• 抜粋文
☆ ☆ ☆ ☆

観察してみると、すぐに分かるけれど自分ができるはずなのに、自分が本当に社会を形成する組織の一員としての役割や責任は持とうとはせず、その集団や組織に対して所属することを何よりも頼りにしているような感じになり、できなかったときの言いわけや如何に責任を取らなくてよいかということばかりを評論したり理由づけすることばかりに力を入れて結果を誰かに任し自分は知らないとすることすらある。

これは単に自分の力を発揮せず独り立ちせずに、「甘えている」ということになる。

昨日の親孝行にも同じ話であるけれど、いつまでも親に迷惑をかけたりして子としての孝行をしない人も、親にいつまでも甘えているままで良いとし、独り立ちしているとはとても言い難い。孝行ができるというのは、親に甘えないからこそできるものだし、親に安心させ恥をかかせないと自分を大人として律するのはそういう自立のプロセスを経たからこそ確かにできるのだ。

そしてそうやって依存が当然の「他分」の人たちが集まると、如何に他と責任のなすり合いや甘え合い、つまり傷のなめ合いばかりをすることがもっぱら議論の中心になることもある。

自分が責任を取るとは、他に甘えず自分が納得して自分の責任と役割は果たし、「他に迷惑をかけない存在になる」ということに覚悟するということでもある。

どうせ生きていれば他に迷惑はかかるのだから、もちろん迷惑をかけないことはできない。だからこそ、迷惑をかけた分を社会へ還元するという独り立ちする志や忠というものが発揮され他を活かしていくのだと思う。

そして自立とは、「自分」のことは責任も役割も立派にやり遂げてはじめて他と共生しているということになる。

☆ ☆ ☆ ☆

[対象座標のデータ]
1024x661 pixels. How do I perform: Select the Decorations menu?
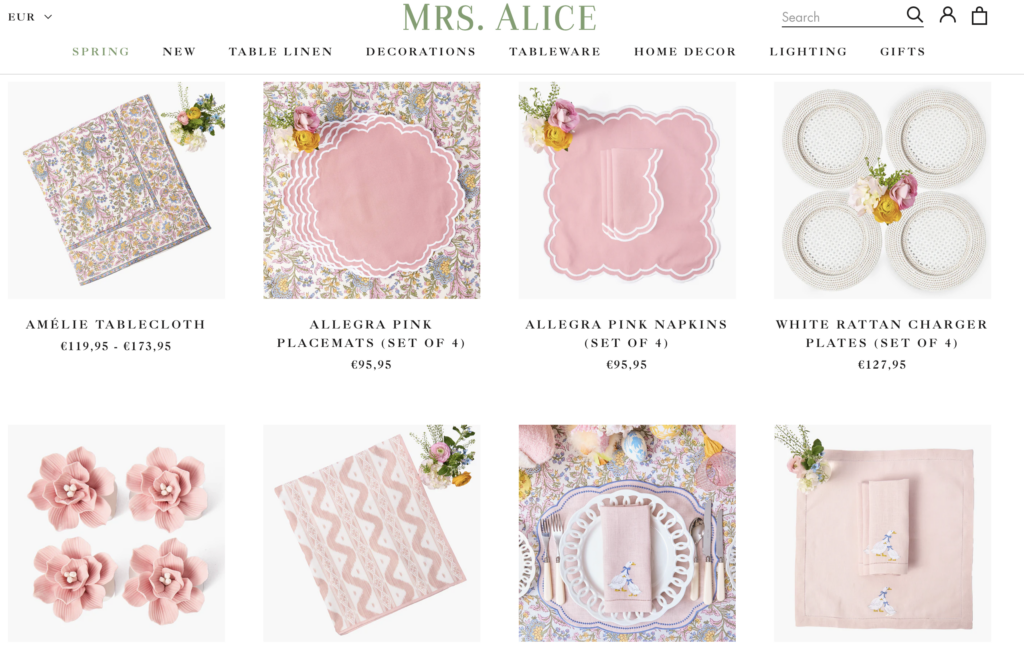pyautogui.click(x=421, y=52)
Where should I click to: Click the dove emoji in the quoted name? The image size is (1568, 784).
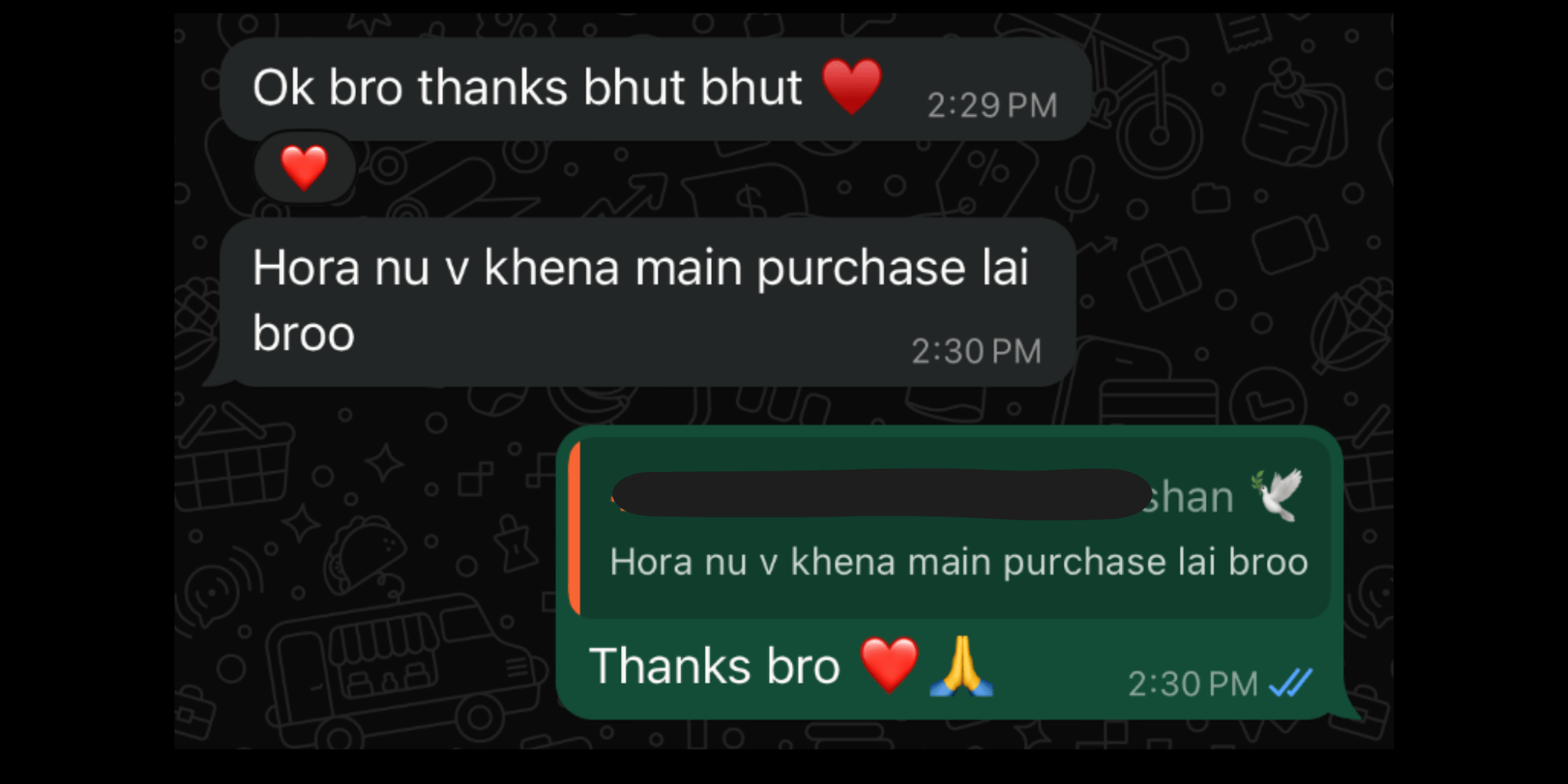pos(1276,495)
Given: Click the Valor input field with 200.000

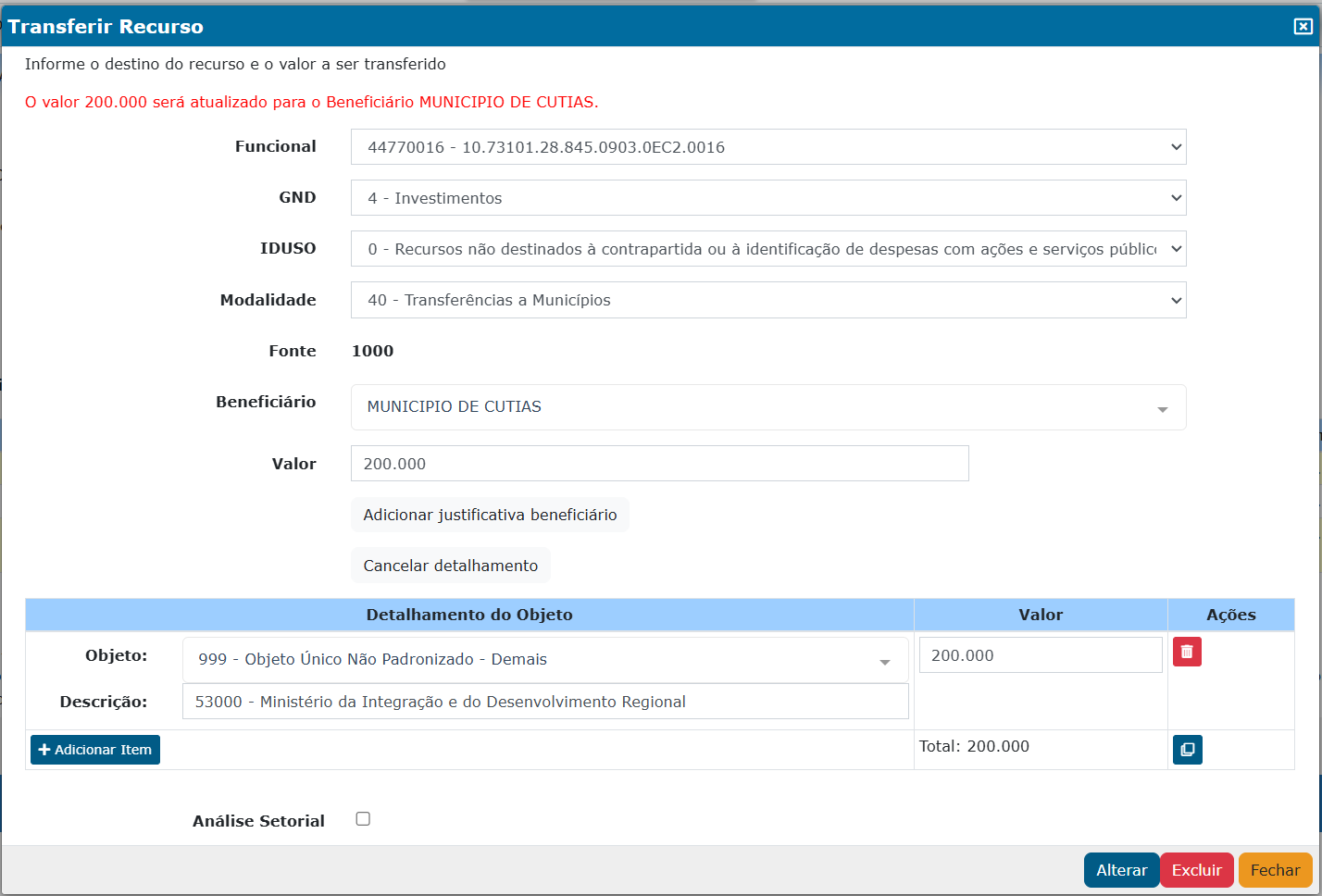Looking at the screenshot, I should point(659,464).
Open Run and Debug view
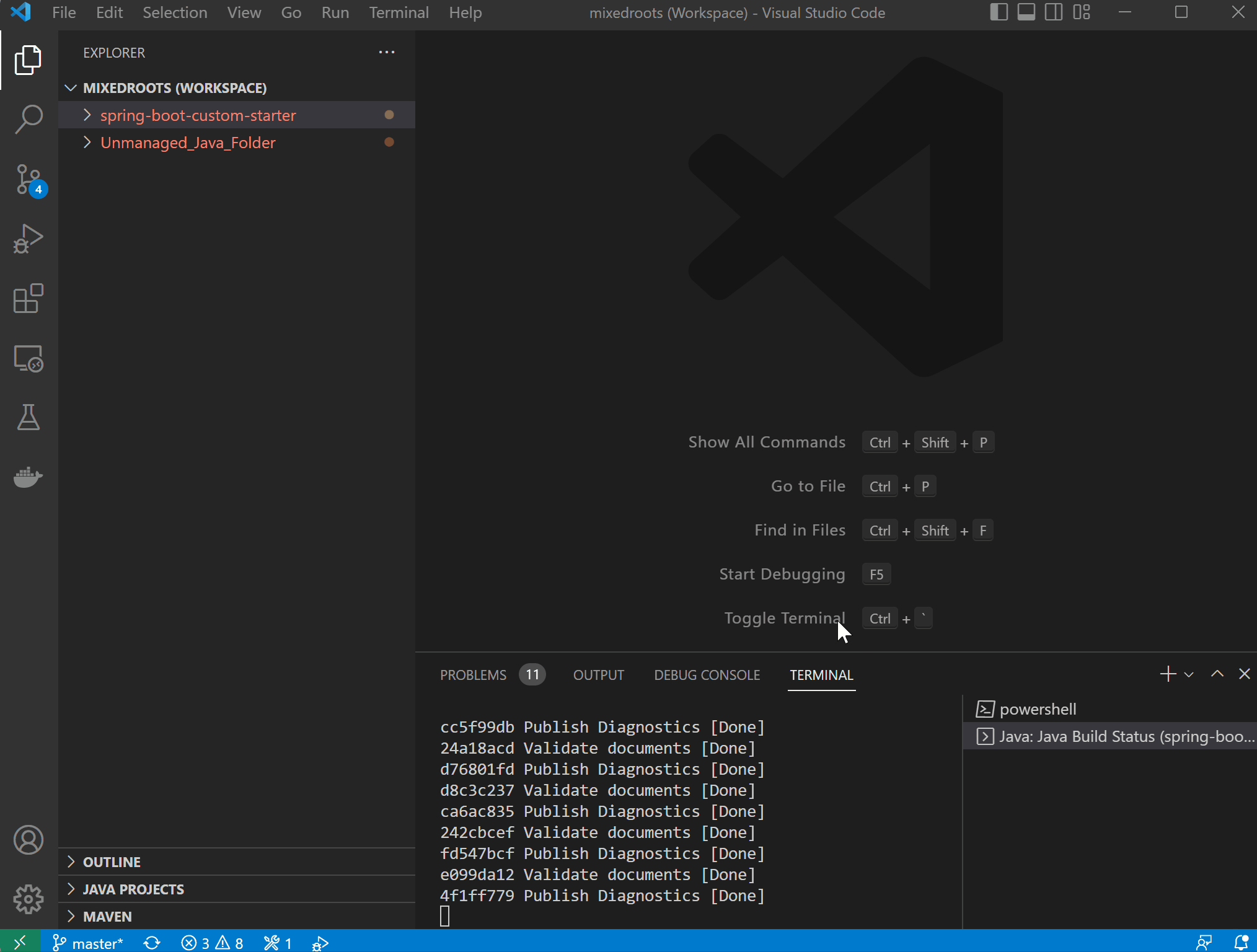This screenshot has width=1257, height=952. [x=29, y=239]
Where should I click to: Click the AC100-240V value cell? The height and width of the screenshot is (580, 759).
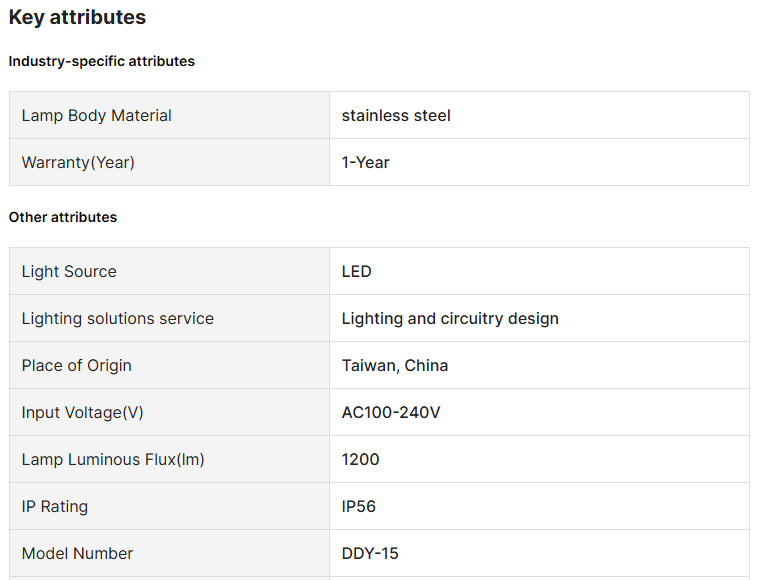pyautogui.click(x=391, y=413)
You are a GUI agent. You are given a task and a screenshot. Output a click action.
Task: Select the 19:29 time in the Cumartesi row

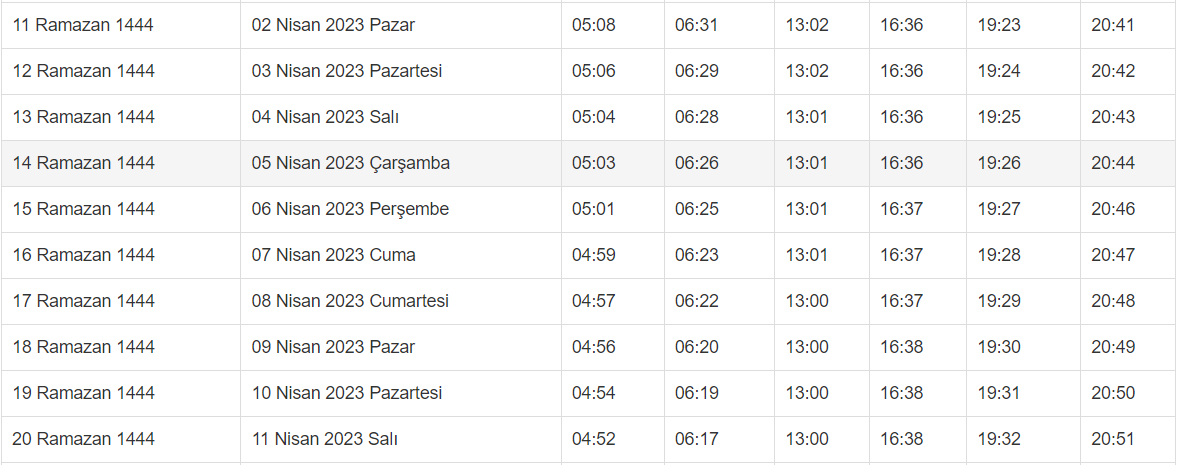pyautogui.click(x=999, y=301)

☆ ☆ ☆ ☆

• 課題内容
抜粋文の「自分が責任を取るとは、他に甘」で始まり「生しているということになる。」で終わる部分を、「共生」を「共存」に変えて書き出すこと。 データは抜粋文とは別の資料である。

• 回答
自分が責任を取るとは、他に甘えず自分が納得して自分の責任と役割は果たし、「他に迷惑をかけない存在になる」ということに覚悟するということでもある。

どうせ生きていれば他に迷惑はかかるのだから、もちろん迷惑をかけないことはできない。だからこそ、迷惑をかけた分を社会へ還元するという独り立ちする志や忠というものが発揮され他を活かしていくのだと思う。

そして自立とは、「自分」のことは責任も役割も立派にやり遂げてはじめて他と共存しているということになる。